Sliding Window Approach
The naive approach: slide a window across the image at multiple scales and aspect ratios, run a classifier on each window. If confidence is high, declare a detection.
Problems: Exponentially many windows (exhaustive), very slow (~10⁴–10⁵ windows per image), no end-to-end training.
This was replaced by region proposal + CNN (R-CNN family) and then one-stage detectors (YOLO, SSD).

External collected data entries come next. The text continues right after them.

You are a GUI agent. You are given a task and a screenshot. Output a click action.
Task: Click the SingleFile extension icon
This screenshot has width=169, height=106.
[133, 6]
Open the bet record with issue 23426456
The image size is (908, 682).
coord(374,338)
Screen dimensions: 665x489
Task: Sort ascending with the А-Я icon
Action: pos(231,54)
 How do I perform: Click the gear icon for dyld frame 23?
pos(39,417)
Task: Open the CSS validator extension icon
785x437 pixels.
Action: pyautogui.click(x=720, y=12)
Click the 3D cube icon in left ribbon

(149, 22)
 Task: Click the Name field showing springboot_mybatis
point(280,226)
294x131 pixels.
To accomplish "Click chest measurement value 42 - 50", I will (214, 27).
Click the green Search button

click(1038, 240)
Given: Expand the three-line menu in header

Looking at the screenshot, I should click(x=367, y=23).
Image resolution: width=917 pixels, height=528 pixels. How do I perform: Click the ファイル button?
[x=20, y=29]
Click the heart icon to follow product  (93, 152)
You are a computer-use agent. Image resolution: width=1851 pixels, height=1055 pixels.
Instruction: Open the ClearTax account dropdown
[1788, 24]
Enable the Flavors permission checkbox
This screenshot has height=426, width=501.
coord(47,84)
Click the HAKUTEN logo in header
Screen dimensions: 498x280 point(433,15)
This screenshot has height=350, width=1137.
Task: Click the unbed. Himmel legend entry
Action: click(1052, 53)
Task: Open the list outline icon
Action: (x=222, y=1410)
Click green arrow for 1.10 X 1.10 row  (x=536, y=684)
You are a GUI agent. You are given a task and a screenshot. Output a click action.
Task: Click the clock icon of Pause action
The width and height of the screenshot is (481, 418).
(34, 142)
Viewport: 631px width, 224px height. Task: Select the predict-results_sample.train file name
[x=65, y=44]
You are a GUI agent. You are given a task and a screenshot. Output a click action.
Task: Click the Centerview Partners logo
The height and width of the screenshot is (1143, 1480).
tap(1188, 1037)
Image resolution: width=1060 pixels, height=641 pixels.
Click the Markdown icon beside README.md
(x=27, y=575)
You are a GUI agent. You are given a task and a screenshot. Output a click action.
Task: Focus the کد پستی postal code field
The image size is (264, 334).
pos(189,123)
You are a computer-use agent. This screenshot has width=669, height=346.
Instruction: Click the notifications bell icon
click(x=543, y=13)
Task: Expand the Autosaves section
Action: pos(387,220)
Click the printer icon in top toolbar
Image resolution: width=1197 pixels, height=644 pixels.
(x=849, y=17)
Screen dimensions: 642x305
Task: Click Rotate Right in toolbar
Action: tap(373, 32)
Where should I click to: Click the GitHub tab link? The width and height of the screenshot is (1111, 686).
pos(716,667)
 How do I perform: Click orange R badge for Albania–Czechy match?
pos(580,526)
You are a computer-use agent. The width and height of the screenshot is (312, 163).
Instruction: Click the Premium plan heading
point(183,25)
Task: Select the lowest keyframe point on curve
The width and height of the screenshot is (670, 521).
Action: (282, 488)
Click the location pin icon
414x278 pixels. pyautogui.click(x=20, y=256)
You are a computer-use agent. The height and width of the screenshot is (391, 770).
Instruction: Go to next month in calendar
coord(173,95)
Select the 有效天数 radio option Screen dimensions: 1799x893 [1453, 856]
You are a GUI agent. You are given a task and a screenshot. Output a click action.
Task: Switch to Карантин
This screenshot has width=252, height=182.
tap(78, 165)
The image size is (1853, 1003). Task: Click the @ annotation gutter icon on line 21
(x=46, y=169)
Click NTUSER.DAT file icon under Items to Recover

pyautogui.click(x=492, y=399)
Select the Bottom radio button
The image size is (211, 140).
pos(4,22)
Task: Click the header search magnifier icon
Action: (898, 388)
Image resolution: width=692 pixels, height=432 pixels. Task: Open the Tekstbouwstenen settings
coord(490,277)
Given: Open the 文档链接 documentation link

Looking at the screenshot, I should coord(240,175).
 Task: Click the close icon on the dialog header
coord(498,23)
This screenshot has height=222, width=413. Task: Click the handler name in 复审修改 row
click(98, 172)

Intersection over Union (IoU)
How do we measure if a predicted box matches a ground truth box? IoU is the ratio of overlap to total area:
| IoU | Intersection over Union - a score from 0 (no overlap) to 1.0 (perfect match) |
| Predicted | the bounding box your model output - defined by (x, y, width, height) |
| Ground Truth | the manually labeled correct box for the object |
| ∩ (intersection) | the overlapping region between the two boxes - the area both boxes share |
| ∪ (union) | the total area covered by either box - intersection plus the non-overlapping parts |
| Area(…) | pixel area of the region, computed as width × height of the rectangle |
| IoU ≥ 0.5 | common threshold for counting a detection as a "true positive" in evaluation metrics |
- IoU = 1.0: Perfect match
- IoU ≥ 0.5: Commonly used threshold for "correct" detection
- IoU = 0: No overlap
IoU Calculator - Drag the boxes
Anchor Boxes
Instead of sliding arbitrary windows, modern detectors pre-define a set of anchor boxes at each grid cell - boxes with different aspect ratios and scales. The network predicts offsets from these anchors rather than absolute coordinates. This drastically reduces the search space.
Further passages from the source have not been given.